-- Source data --
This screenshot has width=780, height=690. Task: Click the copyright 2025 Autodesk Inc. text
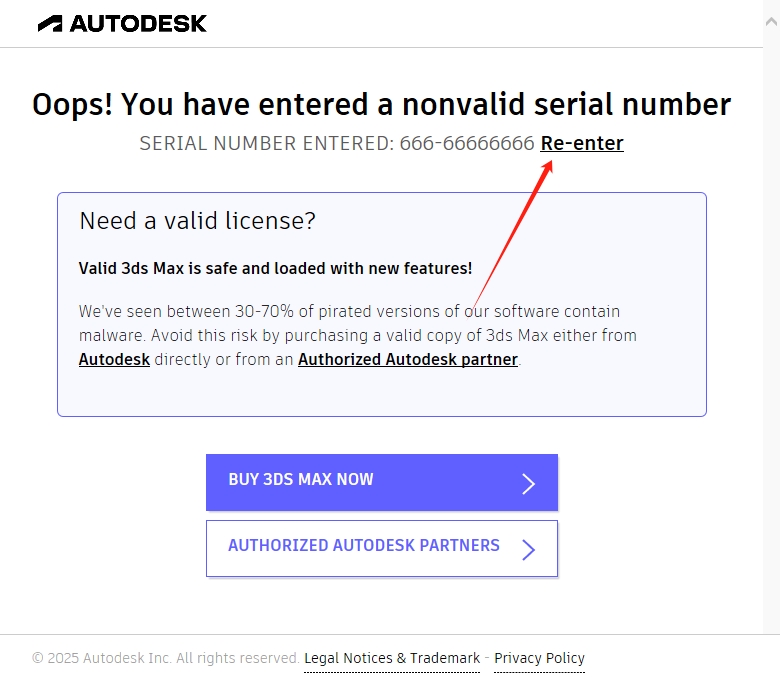click(x=165, y=658)
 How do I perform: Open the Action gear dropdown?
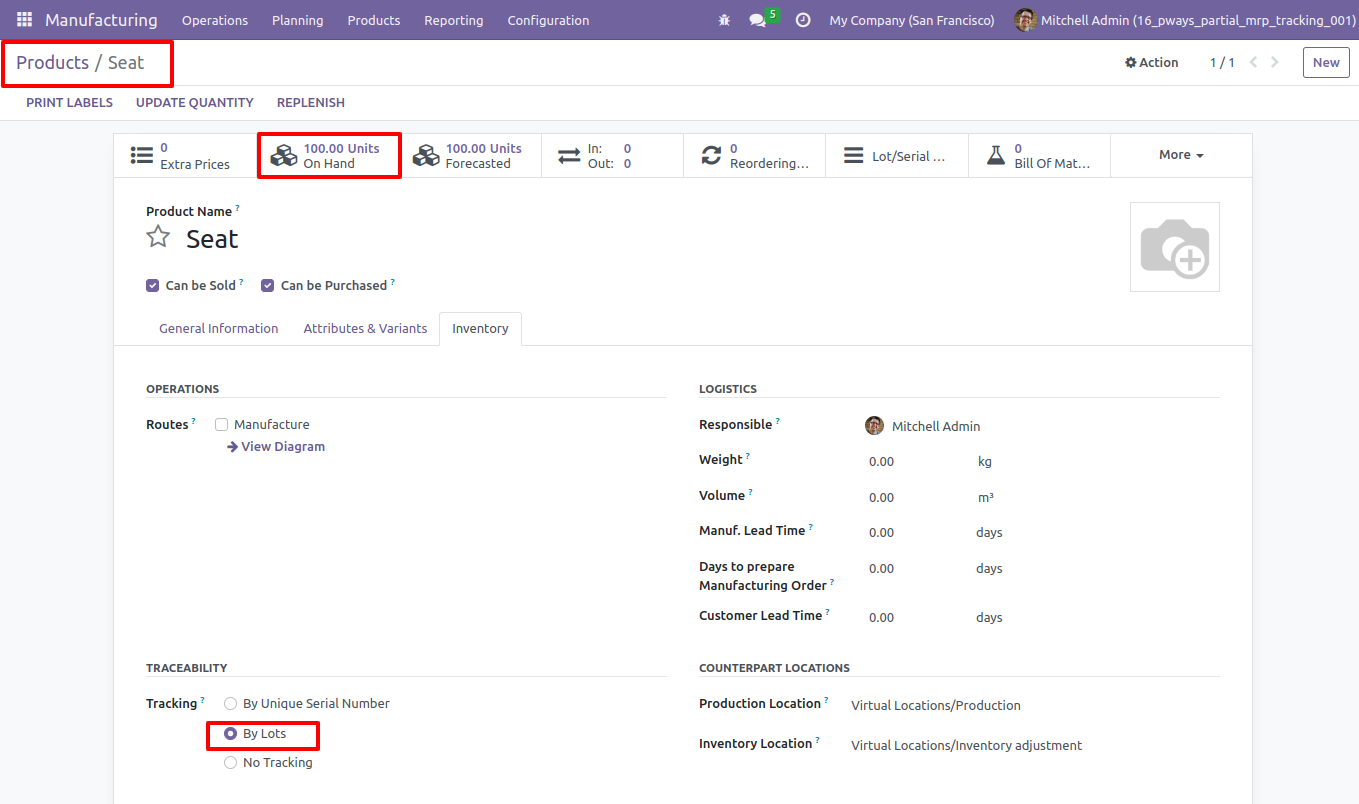[x=1152, y=62]
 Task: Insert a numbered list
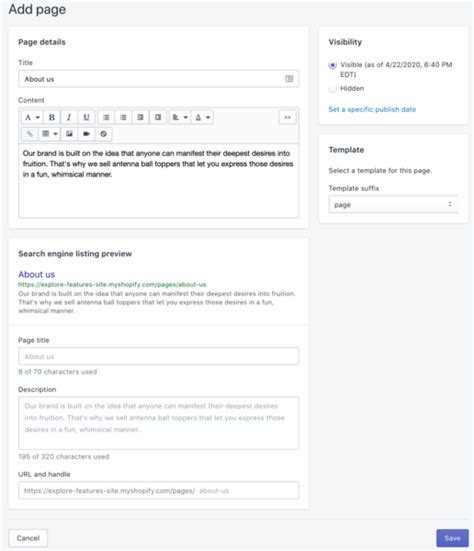[x=123, y=117]
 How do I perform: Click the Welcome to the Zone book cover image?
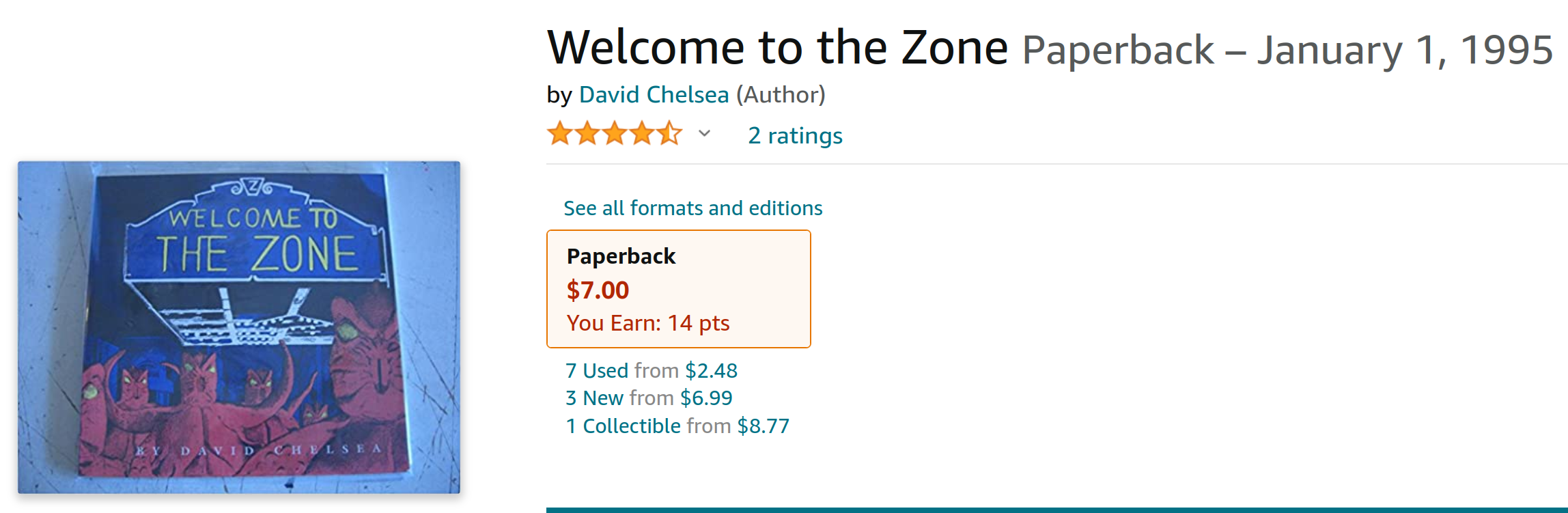(239, 327)
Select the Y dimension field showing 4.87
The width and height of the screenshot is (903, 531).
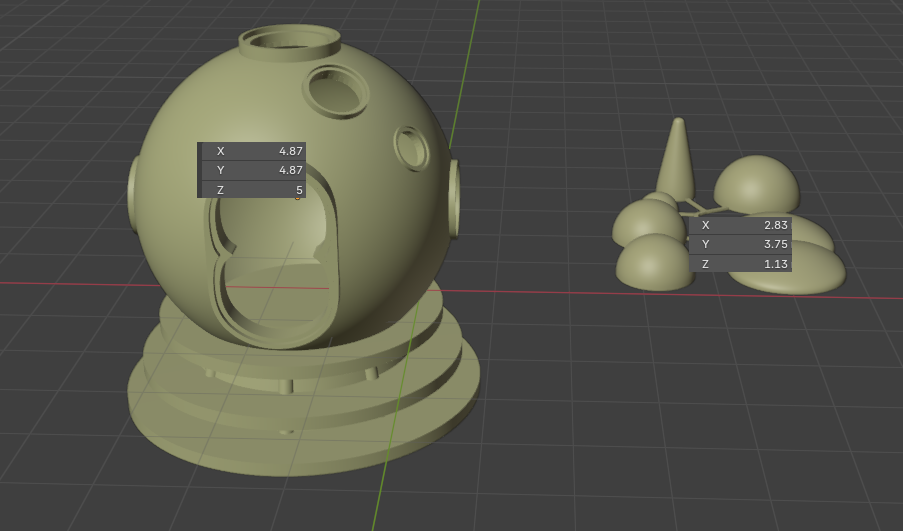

-- The problem --
Repeat the listing in full and exactly. Leave any pictures out.

-- Your response --
This screenshot has width=780, height=690. Task: Click the copyright 2025 Autodesk Inc. text
click(x=165, y=658)
 How do I perform: Open the Action gear dropdown?
[x=1152, y=62]
 Task: Insert a numbered list
[x=123, y=117]
 How do I perform: Click the Welcome to the Zone book cover image?
(239, 327)
Select the Y dimension field showing 4.87
The width and height of the screenshot is (903, 531).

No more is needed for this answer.